### ASSIGNMENT
A word-for-word repetition of all the entries is required.

BEGIN DATA TO USE

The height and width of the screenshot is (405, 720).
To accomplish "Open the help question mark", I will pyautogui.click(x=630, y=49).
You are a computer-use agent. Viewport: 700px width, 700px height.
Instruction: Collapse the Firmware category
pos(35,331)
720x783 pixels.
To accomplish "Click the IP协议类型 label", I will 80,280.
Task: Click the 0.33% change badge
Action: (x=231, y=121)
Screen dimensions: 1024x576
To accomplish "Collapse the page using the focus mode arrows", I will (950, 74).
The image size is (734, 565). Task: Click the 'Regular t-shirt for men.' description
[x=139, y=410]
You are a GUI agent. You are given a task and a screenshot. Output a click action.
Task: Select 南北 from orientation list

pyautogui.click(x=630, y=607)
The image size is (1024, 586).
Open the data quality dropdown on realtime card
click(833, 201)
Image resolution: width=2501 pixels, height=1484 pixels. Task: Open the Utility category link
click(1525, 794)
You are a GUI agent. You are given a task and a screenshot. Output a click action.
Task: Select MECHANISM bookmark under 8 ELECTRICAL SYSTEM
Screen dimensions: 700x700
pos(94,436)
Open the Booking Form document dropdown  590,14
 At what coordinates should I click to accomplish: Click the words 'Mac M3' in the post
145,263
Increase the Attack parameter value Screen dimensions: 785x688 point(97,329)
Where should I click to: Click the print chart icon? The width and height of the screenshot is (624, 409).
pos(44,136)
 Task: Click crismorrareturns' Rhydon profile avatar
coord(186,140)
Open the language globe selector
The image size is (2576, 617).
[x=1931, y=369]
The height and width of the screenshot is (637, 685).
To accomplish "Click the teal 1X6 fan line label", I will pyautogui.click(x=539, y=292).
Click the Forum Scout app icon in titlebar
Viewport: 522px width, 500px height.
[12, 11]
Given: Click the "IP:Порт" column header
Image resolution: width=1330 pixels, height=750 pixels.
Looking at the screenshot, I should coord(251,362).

END DATA TO USE

### WORKED SOLUTION
The height and width of the screenshot is (405, 720).
To accomplish "Open the help question mark", I will pyautogui.click(x=630, y=49).
You are a computer-use agent. Viewport: 700px width, 700px height.
Instruction: Collapse the Firmware category
pos(35,331)
720x783 pixels.
To accomplish "Click the IP协议类型 label", I will 80,280.
Task: Click the 0.33% change badge
Action: (x=231, y=121)
Screen dimensions: 1024x576
To accomplish "Collapse the page using the focus mode arrows", I will (950, 74).
The image size is (734, 565). Task: Click the 'Regular t-shirt for men.' description
[x=139, y=410]
You are a GUI agent. You are given a task and a screenshot. Output a click action.
Task: Select 南北 from orientation list

pyautogui.click(x=630, y=607)
The image size is (1024, 586).
Open the data quality dropdown on realtime card
click(833, 201)
Image resolution: width=2501 pixels, height=1484 pixels. Task: Open the Utility category link
click(1525, 794)
You are a GUI agent. You are given a task and a screenshot. Output a click action.
Task: Select MECHANISM bookmark under 8 ELECTRICAL SYSTEM
Screen dimensions: 700x700
pos(94,436)
Open the Booking Form document dropdown  590,14
 At what coordinates should I click to accomplish: Click the words 'Mac M3' in the post
145,263
Increase the Attack parameter value Screen dimensions: 785x688 point(97,329)
Where should I click to: Click the print chart icon? The width and height of the screenshot is (624, 409).
pos(44,136)
 Task: Click crismorrareturns' Rhydon profile avatar
coord(186,140)
Open the language globe selector
The image size is (2576, 617).
[x=1931, y=369]
The height and width of the screenshot is (637, 685).
To accomplish "Click the teal 1X6 fan line label", I will pyautogui.click(x=539, y=292).
Click the Forum Scout app icon in titlebar
Viewport: 522px width, 500px height.
[12, 11]
Given: Click the "IP:Порт" column header
Image resolution: width=1330 pixels, height=750 pixels.
Looking at the screenshot, I should coord(251,362).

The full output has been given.